In the entries below, find the lines that contain the word "accomplish" and copy them.

Information given Block Start

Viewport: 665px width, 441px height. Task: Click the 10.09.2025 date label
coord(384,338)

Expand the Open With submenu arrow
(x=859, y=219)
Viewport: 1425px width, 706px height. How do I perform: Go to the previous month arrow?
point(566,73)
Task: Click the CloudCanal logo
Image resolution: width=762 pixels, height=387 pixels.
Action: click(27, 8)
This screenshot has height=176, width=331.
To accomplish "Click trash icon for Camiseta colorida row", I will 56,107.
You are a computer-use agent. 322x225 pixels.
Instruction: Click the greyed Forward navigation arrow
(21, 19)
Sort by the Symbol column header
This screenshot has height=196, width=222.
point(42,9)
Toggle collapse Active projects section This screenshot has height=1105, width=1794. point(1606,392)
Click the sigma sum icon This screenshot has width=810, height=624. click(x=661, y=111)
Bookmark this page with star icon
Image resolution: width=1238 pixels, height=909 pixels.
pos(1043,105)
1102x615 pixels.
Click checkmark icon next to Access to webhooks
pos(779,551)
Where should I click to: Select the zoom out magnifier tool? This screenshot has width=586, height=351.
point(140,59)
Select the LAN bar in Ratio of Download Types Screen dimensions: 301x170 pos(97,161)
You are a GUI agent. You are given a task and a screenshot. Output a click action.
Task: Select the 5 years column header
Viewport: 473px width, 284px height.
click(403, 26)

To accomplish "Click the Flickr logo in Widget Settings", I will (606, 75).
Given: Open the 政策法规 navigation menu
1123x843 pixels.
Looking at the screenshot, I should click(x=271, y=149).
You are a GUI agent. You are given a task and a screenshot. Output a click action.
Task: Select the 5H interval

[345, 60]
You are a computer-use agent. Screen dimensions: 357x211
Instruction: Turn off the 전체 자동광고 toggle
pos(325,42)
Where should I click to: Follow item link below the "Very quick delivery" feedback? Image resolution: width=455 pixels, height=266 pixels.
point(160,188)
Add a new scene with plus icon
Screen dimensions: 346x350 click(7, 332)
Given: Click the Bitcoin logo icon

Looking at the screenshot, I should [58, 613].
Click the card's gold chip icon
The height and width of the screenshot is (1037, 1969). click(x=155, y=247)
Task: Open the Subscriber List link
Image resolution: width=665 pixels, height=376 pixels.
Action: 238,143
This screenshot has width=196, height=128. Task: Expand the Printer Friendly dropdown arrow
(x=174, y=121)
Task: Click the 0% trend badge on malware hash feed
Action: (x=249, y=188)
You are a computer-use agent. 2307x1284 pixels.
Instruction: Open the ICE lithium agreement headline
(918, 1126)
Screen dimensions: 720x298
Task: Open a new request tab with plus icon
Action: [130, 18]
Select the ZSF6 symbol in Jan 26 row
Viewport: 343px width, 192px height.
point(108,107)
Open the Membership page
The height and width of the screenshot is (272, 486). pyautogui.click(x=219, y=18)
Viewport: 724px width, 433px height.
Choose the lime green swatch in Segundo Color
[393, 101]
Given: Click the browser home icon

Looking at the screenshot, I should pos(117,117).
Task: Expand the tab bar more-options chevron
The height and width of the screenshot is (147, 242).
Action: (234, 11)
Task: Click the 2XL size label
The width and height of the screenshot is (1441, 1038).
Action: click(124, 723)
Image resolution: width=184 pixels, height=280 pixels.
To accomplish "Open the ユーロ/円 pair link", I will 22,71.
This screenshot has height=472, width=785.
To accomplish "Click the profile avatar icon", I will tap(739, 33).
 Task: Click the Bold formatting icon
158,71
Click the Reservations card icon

Information given Block End

• [Output below]
To accomplish "Click trash icon for Camiseta colorida row", I will 56,107.
To accomplish "Click the Flickr logo in Widget Settings", I will (606, 75).
To accomplish "Open the ユーロ/円 pair link", I will 22,71.
To accomplish "Click the profile avatar icon", I will tap(739, 33).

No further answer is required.